More Than A Number

I battled with an eating disorder for 14+ years of my life. So, when I became pregnant, I was really worried about how I was going to handle the changes my body was going to endure. Changes that I knew I would have very little control over.  Since I was 14, I let the number on the scale tell me whether or not it was ok to be happy that day. 

 

Up until about week 17 I was super uncomfortable in my new and growing body. Dressing my bump would cause me anxiety. AND THEN I would feel guilty for not being so in love with my bump like I thought I should be. 

 

I stood in front of the mirror and took my weekly bump picture. I remember looking at it and feeling so disheartened and unattractive. I let myself dive into that self-shaming place. I may have even called Brian at work crying. But then, just as I was about to send it to my family – I felt a flutter, butterflies flying around my belly. The first kicks. 

 

Everything shifted. 

This was so much bigger than me. 

This was so much bigger than the number on the scale. 

I was nourishing, growing, and sustaining a life. 

 

Week 39 rolls around, I was 40lbs heavier, super pregnant and really ready to not be pregnant anymore. I labored for 6 days and ended up needing to go on Pitocin. I was exhausted. But my body knew exactly what it needed to do. My body knew the timing of everything and I had no other choice but to trust that. My body knew when our sweet little boy needed to come out and pushed for 20 minutes and delivered our son. A perfect, healthy, beautiful, baby boy. 

 

Then began the journey of breastfeeding. It wasn’t easy. It took time, tears, and trips to a lactation consultant to figure out. But, my body did. My body has been able to feed our son for the past 11 months. 

 

Last Saturday, Brian and I ran a half marathon. Something I didn’t think was going to be possible less than a year after having a baby. But I did it. My body did it. 

 

The body I once saw as a number and flaws – I now see as a beautiful home. I have never felt more comfortable in my skin. When speaking to others about my history and sharing my past I often get the question, “do you still struggle with an eating disorder” or “has it been difficult to get your body back after delivery”?

 

  • I am SO proud to say that, NO I do not struggle with an eating disorder. For the first time in 20 years I am extremely happy with the way I look, feel, and I am more in love with my body than I have ever been before. I now see my body as an extremely powerful and amazing vessel. My body has endured a ton and I couldn’t be prouder of the body I live in. 

  • To those who ask about “getting your body back” – I NEVER LOST MY BODY. Plain and simple. My body may have looked different for 10+ months. My body may have changed shape and size multiple times through pregnancy and postpartum, but it was never lost.

 

Mamas, just a little reminder that YOU and YOUR BODY are AMAZING! Sometimes it’s hard to really see and believe that because we are knee deep in motherhood. But take a minute and let yourself feel how beautiful, incredible, and strong you and your body are! 

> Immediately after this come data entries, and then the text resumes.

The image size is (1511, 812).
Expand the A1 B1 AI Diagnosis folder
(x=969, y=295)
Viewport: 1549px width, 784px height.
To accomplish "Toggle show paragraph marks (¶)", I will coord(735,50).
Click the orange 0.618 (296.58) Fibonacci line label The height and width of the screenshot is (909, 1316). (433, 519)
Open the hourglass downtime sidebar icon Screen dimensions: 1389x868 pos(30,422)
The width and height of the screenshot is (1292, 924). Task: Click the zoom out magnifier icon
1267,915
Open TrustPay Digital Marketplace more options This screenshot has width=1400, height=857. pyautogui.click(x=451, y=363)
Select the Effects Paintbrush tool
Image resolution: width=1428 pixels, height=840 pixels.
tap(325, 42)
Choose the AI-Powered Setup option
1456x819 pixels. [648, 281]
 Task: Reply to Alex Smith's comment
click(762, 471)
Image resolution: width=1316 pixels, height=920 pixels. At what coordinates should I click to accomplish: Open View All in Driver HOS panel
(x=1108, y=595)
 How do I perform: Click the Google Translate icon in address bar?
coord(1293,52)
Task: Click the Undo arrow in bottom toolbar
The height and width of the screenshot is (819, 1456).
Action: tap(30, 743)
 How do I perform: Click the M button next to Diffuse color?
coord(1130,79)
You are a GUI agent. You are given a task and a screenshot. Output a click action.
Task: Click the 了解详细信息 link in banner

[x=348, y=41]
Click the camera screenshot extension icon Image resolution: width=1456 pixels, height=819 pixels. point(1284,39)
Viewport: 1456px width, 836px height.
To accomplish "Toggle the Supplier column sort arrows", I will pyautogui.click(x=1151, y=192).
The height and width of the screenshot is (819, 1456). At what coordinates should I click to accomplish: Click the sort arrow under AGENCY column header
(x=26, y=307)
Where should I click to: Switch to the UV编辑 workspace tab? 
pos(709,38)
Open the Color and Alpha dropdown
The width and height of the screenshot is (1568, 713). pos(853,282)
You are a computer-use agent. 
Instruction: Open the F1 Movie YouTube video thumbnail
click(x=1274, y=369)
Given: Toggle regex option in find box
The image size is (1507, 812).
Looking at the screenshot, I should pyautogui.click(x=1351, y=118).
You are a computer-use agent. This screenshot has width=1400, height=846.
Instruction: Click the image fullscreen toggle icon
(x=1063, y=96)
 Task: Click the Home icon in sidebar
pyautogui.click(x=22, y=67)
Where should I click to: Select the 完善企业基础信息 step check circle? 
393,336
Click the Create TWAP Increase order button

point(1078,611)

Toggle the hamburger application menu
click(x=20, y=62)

Hidden Blessing: Body image issues are exhausting and such a struggle. BUT the work I have done to love myself and the therapy I have gone through has allowed me really see myself in a different light. Every day I spend a minute or two looking in the mirror admiring my body and loving what I see. It is my way of loving the instrument that has allowed me to do so much in my life; the greatest bringing my son into the world.